- [PREGUNTAS POR RESPONDER]
• 1. En el texto sobre Benjamin y la pérdida del aura, ¿en qué año rechaza André Breton poner el arte y la poesía al servicio de una causa?
• 2. Duplica el fragmento del texto sobre Benjamin y la pérdida del aura que se abre con las palabras "Las reflexiones de" y se cierra con "cerca que esté.".

- [DOCUMENTO FUENTE]
----

Numerosos artistas marxistas o cercanos al comunismo se plantean, sobre todo a partir de 1936, la cuestión urgente de su compromiso en la lucha contra Hitler. Muchos hacen caso omiso de las recomendaciones de André Breton, rechazando, en 1935, poner el arte y la poesía al servicio de una causa por justa que sea. Picasso pinta Guernica al día siguiente del bombardeo de la ciudad por la aviación nazi (1937); Charlie Chaplin prepara el escenario del Dictador. El texto de Benjamin es anterior a esas dos obras, pero conoce a los artistas y se permite una comparación:  La posibilidad técnica de reproducir la obra de arte modifica la actitud de las masas respecto del arte. Muy retrógrada frente, por ejemplo, a un Picasso, se convierte en sumamente progresista respecto de, por ejemplo, un Chaplin.
Dicho de otra manera, el cine, técnica de reproducción y de difusión masiva, arte desprovisto de aura ¿no tendría la ventaja de ser más eficaz que la pintura, incluso de vanguardia? ¿No se halla más próximo de la gente, no es más democrático, más apto a volverla progresista?
La pérdida del aura tendría, así, dos consecuencias, aparentemente contradictorias: una negativa, porque provocaría un empobrecimiento de la experiencia fundada sobra la tradición; la otra, positiva, pues favorecería la democratización y la politización de la cultura. Pero la época, gran devoradora de esperanzas, no invita demasiado al entusiasmo. El optimismo de Benjamin cede rápidamente, a partir del año siguiente. Sólo subsiste la inquietud de cara al destino del arte y a la suerte reservada a la cultura.
Las reflexiones de Benjamin sobre la pérdida del aura aún nos interesan hoy porque van más allá del momento histórico en que nacieron. En efecto, se unen a las preocupaciones contemporáneas sobre el ambiguo papel de los medios de comunicación frente al arte y a la cultura. Volvamos a la única definición, un poco enigmática, que da del aura. ¿Qué es, propiamente hablando, el aura? Una trama singular de espacio y de tiempo: única aparición de una lejanía, por cerca que esté.

----

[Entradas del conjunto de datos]
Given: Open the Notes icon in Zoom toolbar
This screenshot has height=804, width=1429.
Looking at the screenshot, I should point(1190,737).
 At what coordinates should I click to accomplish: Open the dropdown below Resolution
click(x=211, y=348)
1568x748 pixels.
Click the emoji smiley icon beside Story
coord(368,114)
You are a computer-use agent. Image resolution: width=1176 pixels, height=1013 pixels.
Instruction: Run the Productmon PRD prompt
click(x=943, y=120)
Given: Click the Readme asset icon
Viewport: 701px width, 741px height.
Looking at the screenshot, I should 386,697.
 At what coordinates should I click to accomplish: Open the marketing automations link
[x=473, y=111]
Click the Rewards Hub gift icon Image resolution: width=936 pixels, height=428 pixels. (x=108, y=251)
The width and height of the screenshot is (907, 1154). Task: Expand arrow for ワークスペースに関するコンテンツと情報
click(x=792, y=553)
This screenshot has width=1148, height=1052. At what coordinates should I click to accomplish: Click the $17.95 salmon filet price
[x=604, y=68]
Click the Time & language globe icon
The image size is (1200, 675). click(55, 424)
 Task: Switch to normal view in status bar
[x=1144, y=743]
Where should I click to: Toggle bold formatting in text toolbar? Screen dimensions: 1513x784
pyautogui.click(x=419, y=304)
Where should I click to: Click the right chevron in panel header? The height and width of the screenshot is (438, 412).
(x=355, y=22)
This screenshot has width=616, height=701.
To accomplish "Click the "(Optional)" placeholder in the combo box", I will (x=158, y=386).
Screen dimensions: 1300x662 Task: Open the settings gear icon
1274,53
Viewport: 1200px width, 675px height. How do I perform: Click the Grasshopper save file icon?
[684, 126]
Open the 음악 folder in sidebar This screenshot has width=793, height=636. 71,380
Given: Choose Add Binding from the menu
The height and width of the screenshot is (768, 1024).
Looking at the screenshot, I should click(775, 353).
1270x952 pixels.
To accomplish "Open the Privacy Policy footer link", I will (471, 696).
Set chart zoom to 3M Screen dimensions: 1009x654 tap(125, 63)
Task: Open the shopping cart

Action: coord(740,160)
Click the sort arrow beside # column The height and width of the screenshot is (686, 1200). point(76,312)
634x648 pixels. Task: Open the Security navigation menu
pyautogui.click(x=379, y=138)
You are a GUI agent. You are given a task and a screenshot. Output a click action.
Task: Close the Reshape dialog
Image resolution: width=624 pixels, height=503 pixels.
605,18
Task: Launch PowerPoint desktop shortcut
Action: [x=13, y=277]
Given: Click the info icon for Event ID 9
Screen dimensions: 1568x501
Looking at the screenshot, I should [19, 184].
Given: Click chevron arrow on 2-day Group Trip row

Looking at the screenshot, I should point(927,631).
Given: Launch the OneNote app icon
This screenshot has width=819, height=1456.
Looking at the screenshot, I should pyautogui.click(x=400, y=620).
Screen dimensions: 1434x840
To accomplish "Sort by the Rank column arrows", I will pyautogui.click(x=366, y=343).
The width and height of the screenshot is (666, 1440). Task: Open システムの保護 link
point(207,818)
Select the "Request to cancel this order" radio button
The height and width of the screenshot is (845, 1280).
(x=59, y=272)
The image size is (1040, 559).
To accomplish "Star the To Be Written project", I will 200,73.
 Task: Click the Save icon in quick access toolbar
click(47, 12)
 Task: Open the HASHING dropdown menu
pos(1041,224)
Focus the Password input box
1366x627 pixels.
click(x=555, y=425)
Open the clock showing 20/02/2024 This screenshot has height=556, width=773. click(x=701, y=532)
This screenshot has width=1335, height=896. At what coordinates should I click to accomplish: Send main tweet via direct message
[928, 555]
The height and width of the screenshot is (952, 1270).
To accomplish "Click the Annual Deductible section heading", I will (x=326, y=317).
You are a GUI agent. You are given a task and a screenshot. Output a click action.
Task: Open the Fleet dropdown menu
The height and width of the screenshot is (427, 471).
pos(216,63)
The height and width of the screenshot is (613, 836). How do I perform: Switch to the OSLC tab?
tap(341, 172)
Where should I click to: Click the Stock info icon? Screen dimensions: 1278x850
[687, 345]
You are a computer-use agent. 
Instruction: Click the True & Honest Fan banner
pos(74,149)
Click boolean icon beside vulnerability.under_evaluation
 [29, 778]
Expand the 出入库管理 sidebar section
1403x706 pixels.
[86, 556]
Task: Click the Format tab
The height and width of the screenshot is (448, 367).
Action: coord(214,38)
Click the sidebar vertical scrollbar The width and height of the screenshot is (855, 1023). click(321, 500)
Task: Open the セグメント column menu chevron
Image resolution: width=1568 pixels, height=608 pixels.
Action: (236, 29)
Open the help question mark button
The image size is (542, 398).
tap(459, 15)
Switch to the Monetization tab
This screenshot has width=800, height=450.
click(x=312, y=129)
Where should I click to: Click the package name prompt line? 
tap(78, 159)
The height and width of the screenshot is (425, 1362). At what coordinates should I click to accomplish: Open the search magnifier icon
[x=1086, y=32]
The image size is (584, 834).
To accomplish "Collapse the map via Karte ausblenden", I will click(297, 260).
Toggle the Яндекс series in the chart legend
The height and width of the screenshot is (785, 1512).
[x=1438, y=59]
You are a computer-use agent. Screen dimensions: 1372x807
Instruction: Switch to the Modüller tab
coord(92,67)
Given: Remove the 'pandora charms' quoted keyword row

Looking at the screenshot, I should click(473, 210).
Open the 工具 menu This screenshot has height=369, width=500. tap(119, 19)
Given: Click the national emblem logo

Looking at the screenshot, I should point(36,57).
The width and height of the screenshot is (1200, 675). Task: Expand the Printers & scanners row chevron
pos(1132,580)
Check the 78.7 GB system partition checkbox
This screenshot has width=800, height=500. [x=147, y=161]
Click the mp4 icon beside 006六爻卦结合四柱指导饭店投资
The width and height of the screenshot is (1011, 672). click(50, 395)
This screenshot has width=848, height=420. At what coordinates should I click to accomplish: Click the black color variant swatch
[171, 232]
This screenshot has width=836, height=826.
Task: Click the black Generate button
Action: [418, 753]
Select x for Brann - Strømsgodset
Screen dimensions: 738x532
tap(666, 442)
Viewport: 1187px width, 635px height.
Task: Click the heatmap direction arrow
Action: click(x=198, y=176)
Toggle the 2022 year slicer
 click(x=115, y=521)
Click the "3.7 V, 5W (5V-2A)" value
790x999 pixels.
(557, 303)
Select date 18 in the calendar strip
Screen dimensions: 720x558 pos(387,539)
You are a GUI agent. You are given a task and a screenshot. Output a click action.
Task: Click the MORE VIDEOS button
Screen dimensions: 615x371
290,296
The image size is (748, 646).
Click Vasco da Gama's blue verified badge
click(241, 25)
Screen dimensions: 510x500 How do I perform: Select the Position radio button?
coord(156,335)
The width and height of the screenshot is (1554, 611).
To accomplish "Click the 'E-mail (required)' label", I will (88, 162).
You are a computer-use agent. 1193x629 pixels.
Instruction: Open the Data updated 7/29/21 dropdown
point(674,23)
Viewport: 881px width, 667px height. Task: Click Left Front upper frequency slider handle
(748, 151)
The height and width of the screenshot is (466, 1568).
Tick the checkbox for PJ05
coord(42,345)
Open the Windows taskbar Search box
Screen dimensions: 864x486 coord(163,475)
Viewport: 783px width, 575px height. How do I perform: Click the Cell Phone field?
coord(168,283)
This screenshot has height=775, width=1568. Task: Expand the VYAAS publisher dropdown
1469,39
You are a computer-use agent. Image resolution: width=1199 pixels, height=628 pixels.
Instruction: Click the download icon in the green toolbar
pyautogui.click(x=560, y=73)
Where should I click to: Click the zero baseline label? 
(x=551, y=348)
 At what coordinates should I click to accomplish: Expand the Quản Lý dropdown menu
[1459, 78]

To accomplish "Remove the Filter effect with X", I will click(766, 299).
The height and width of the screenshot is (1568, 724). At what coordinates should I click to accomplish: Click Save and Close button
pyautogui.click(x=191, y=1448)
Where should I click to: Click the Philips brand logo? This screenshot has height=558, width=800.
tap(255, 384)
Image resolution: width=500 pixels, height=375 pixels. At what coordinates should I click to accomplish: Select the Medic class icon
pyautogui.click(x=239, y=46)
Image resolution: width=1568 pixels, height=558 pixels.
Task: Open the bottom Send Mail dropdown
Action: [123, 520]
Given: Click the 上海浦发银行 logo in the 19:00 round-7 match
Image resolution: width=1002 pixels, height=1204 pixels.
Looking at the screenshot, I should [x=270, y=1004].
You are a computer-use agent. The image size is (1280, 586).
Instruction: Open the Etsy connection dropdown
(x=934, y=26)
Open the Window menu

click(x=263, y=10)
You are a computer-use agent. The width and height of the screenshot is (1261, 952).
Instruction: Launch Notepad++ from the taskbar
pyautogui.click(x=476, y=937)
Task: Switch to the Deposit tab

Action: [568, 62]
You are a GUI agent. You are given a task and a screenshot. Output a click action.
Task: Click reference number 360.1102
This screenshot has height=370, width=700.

----

- [SOLUCIONES DEL EJERCICIO]
• 1. En 1935.

• 2.
Las reflexiones de Benjamin sobre la pérdida del aura aún nos interesan hoy porque van más allá del momento histórico en que nacieron. En efecto, se unen a las preocupaciones contemporáneas sobre el ambiguo papel de los medios de comunicación frente al arte y a la cultura. Volvamos a la única definición, un poco enigmática, que da del aura. ¿Qué es, propiamente hablando, el aura? Una trama singular de espacio y de tiempo: única aparición de una lejanía, por cerca que esté.